» WHAT IS ASKED
Print the lines below word for word, starting at the line that contains "The width and height of the screenshot is (1024, 482)." and ending after the line that contains "click(1020, 216)".

****************

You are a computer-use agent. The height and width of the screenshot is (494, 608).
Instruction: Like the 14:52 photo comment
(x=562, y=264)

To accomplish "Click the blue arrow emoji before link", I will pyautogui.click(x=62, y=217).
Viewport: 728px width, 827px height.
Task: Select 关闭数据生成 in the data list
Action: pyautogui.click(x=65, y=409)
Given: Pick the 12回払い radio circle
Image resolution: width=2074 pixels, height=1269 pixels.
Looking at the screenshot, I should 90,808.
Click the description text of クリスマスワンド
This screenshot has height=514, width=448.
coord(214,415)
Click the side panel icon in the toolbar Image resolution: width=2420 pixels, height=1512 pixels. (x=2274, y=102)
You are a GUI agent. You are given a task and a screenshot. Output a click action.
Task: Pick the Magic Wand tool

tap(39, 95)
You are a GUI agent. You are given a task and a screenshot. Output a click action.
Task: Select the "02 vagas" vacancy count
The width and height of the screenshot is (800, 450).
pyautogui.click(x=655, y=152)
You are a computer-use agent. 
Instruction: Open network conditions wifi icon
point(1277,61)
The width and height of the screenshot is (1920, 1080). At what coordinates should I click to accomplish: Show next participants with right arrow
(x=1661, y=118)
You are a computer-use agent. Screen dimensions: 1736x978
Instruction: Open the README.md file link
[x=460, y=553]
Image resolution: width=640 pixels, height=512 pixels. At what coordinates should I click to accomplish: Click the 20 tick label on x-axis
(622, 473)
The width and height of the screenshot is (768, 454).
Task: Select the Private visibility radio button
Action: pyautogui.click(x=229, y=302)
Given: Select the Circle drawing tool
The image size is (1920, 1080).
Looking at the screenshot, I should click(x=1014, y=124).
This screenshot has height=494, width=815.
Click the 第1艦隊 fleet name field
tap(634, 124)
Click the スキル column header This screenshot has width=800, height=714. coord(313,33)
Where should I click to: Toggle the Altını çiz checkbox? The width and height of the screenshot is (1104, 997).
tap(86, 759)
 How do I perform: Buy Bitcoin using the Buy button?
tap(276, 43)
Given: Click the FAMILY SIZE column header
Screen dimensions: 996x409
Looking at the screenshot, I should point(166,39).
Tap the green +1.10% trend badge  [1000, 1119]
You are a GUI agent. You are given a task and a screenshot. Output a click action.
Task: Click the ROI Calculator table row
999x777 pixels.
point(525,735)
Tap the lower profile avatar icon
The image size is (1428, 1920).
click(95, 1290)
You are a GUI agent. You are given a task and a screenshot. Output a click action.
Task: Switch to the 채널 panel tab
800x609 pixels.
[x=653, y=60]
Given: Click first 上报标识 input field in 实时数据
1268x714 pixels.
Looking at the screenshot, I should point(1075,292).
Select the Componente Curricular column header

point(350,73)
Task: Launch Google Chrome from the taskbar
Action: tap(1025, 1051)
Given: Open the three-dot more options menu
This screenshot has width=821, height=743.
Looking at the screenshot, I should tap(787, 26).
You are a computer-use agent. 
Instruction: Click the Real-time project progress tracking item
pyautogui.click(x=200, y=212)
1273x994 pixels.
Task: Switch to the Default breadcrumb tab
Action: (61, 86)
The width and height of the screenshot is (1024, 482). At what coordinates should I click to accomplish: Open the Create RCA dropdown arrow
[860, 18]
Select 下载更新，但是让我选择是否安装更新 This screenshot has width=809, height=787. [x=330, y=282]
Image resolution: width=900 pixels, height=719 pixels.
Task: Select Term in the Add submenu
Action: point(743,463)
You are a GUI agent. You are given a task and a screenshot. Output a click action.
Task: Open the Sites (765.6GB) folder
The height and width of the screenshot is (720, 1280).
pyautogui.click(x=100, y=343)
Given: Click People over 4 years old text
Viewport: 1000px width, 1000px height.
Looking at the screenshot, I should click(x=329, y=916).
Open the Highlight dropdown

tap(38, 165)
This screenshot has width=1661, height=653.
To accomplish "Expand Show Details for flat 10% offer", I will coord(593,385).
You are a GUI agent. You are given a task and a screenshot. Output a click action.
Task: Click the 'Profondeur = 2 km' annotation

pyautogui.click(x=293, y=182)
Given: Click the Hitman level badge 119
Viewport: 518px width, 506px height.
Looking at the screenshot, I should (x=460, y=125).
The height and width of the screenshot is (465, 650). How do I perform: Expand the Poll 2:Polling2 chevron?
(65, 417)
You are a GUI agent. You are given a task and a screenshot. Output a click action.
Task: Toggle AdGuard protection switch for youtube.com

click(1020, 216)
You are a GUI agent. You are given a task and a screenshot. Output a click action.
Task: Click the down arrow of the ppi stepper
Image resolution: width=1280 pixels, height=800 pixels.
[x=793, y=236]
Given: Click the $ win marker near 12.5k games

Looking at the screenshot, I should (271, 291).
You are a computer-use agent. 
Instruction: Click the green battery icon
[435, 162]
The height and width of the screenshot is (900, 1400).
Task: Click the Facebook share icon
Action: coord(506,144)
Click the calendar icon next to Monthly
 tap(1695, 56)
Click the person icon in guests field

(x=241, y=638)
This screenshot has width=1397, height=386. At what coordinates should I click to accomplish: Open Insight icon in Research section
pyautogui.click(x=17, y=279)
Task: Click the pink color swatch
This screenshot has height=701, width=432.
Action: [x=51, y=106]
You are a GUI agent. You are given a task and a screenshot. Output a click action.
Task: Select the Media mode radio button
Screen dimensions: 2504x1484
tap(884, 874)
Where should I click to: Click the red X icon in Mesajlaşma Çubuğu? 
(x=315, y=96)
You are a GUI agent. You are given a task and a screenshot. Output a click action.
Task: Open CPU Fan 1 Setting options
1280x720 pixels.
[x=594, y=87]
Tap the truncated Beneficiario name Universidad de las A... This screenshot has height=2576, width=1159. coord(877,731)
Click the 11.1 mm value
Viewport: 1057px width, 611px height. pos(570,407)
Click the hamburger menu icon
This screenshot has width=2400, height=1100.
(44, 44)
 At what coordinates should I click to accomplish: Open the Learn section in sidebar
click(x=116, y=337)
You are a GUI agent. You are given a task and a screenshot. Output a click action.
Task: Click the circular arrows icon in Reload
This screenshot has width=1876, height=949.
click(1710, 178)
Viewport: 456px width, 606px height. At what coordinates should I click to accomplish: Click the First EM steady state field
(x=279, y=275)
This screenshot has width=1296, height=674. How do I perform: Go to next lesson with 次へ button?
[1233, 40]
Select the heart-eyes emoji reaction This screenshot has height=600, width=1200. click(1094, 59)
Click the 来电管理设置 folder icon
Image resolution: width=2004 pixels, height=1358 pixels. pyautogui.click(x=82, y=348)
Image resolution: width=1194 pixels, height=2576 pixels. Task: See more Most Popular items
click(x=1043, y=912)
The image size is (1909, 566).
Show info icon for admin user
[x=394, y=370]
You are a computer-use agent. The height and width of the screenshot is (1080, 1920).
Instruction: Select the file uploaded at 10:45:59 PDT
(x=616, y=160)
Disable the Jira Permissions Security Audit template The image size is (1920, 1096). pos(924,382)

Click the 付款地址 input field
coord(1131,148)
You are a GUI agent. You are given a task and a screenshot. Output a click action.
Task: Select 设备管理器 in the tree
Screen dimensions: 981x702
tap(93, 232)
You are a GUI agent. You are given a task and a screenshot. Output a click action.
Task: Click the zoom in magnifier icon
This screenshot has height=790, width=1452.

****************

» TASK RESPONSE
The width and height of the screenshot is (1024, 482). At what coordinates should I click to accomplish: Open the Create RCA dropdown arrow
[860, 18]
Select 下载更新，但是让我选择是否安装更新 This screenshot has width=809, height=787. [x=330, y=282]
Image resolution: width=900 pixels, height=719 pixels.
Task: Select Term in the Add submenu
Action: point(743,463)
You are a GUI agent. You are given a task and a screenshot. Output a click action.
Task: Open the Sites (765.6GB) folder
The height and width of the screenshot is (720, 1280).
pyautogui.click(x=100, y=343)
Given: Click People over 4 years old text
Viewport: 1000px width, 1000px height.
Looking at the screenshot, I should click(x=329, y=916).
Open the Highlight dropdown

tap(38, 165)
This screenshot has width=1661, height=653.
To accomplish "Expand Show Details for flat 10% offer", I will coord(593,385).
You are a GUI agent. You are given a task and a screenshot. Output a click action.
Task: Click the 'Profondeur = 2 km' annotation

pyautogui.click(x=293, y=182)
Given: Click the Hitman level badge 119
Viewport: 518px width, 506px height.
Looking at the screenshot, I should (x=460, y=125).
The height and width of the screenshot is (465, 650). How do I perform: Expand the Poll 2:Polling2 chevron?
(65, 417)
You are a GUI agent. You are given a task and a screenshot. Output a click action.
Task: Toggle AdGuard protection switch for youtube.com

click(1020, 216)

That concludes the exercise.